Task item » Say how many lines in the records contain the string "next", giving the number by itself.

-- Materials provided follows --

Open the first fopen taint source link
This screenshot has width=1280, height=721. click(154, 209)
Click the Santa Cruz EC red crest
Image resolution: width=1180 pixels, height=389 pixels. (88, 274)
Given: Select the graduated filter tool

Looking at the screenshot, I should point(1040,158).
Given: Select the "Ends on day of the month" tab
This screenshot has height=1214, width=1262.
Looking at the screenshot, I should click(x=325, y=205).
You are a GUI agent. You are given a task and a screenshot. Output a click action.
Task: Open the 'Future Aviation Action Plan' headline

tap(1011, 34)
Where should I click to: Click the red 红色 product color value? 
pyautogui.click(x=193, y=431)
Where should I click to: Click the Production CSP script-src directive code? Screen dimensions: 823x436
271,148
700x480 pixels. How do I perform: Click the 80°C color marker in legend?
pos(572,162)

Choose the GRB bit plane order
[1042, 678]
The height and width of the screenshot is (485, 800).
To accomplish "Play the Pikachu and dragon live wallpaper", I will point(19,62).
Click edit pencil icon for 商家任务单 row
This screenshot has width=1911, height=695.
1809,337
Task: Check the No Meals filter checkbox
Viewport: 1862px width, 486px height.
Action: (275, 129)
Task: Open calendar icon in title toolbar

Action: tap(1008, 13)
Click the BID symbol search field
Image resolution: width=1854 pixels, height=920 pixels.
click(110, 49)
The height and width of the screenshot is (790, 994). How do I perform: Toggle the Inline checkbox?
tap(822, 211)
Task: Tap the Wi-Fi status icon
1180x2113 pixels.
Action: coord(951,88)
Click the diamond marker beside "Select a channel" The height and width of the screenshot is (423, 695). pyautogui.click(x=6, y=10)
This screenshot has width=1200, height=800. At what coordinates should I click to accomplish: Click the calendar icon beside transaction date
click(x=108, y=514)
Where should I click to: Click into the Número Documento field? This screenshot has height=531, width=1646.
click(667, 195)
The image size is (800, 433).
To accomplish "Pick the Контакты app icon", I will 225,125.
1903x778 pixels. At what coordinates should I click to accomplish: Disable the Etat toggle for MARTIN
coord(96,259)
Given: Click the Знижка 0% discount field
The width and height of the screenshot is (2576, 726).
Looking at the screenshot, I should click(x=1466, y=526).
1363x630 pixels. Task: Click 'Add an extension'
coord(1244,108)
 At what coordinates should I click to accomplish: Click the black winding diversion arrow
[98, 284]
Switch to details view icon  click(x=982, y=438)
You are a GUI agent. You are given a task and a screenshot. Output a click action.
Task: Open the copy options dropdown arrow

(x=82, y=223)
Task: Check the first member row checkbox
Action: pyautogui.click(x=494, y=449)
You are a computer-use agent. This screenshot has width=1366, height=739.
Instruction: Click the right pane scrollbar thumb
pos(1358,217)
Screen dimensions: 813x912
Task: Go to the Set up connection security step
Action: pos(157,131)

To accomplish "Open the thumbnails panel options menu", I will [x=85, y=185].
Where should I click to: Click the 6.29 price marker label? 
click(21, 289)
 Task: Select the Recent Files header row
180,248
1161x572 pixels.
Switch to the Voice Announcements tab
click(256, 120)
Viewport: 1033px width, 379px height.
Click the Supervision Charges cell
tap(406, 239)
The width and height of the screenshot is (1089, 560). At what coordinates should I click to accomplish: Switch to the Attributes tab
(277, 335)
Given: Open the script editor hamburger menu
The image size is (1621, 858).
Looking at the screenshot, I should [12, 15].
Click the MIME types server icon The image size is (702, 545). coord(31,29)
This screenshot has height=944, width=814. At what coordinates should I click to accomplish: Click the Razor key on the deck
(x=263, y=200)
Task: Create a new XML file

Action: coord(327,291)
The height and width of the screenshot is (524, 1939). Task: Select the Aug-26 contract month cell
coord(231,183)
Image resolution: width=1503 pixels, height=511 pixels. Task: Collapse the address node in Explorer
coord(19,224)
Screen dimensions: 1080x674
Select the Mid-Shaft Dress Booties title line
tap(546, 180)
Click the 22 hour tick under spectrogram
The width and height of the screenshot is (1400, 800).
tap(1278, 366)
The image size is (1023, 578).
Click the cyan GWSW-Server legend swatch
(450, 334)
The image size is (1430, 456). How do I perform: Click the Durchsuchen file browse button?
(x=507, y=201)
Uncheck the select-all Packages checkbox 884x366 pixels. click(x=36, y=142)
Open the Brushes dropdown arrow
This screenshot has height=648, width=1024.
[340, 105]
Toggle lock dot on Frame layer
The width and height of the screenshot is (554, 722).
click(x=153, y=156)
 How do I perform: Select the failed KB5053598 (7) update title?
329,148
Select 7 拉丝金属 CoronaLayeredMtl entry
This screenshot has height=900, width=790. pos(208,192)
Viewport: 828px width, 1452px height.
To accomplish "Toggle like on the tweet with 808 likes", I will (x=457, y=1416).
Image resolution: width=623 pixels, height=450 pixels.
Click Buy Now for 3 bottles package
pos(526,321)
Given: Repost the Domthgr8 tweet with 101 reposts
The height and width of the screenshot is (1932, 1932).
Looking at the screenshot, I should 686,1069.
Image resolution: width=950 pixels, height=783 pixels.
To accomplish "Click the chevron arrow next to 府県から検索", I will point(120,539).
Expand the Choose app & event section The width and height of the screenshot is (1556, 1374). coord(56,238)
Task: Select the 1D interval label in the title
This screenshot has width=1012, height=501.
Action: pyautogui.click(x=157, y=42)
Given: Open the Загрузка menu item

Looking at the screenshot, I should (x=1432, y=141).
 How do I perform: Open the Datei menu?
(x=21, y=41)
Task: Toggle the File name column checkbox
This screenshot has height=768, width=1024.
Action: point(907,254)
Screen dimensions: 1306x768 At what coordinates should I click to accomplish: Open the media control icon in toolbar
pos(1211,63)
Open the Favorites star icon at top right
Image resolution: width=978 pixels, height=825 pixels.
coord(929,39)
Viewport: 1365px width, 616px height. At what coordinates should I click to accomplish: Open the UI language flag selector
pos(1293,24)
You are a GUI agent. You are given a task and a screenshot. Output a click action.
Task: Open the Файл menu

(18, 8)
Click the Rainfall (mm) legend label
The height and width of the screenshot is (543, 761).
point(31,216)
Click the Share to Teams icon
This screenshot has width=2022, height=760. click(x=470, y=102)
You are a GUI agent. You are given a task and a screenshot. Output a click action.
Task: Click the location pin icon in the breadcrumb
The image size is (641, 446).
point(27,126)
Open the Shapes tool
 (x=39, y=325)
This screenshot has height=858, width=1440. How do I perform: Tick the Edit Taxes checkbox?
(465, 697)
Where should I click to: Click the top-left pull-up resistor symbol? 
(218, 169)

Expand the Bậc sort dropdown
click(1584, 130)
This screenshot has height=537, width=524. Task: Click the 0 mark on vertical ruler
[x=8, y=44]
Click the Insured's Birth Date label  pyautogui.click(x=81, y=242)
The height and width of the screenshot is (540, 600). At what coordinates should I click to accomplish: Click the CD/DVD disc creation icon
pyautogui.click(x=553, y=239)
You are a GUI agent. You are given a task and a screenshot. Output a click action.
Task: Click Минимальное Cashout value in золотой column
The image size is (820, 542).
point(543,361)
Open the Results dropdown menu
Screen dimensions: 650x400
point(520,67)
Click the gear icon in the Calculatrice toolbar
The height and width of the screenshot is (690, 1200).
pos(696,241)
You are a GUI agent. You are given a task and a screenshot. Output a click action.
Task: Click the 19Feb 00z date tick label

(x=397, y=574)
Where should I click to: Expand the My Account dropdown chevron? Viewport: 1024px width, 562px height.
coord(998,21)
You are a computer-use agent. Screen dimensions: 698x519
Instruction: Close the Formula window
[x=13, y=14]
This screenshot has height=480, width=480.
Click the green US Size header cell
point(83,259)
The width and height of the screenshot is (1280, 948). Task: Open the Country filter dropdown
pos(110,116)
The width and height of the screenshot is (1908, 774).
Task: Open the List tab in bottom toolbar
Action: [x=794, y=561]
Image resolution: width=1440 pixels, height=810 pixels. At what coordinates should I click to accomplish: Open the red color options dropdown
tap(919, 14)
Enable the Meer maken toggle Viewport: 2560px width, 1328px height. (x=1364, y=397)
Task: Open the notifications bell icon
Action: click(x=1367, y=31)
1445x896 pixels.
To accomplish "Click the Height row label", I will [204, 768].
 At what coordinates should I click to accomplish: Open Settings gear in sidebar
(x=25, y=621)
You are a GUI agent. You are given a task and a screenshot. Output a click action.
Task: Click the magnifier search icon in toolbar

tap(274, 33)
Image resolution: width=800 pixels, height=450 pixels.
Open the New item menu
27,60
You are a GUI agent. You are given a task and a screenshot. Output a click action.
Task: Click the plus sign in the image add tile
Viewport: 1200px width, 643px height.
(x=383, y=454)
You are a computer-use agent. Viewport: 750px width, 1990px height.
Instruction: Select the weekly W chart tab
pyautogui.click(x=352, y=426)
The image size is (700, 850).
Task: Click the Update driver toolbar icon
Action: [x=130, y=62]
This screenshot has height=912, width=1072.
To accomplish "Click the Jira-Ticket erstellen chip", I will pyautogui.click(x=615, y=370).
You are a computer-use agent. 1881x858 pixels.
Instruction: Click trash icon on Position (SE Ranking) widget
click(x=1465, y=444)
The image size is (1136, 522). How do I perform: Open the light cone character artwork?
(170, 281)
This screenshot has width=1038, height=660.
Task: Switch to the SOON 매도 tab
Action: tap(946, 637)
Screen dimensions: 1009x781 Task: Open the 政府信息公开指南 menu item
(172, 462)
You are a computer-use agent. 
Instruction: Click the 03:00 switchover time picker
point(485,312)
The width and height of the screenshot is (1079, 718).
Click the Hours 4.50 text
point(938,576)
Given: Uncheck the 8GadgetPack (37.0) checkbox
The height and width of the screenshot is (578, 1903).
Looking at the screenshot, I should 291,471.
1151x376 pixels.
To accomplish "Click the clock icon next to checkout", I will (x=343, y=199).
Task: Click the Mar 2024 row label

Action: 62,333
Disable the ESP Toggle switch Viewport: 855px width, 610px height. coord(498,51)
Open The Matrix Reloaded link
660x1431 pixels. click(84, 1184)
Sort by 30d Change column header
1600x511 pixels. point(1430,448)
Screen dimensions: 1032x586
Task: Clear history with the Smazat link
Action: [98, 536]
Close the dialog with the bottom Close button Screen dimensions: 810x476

-- Materials provided concluded --

Written response » 2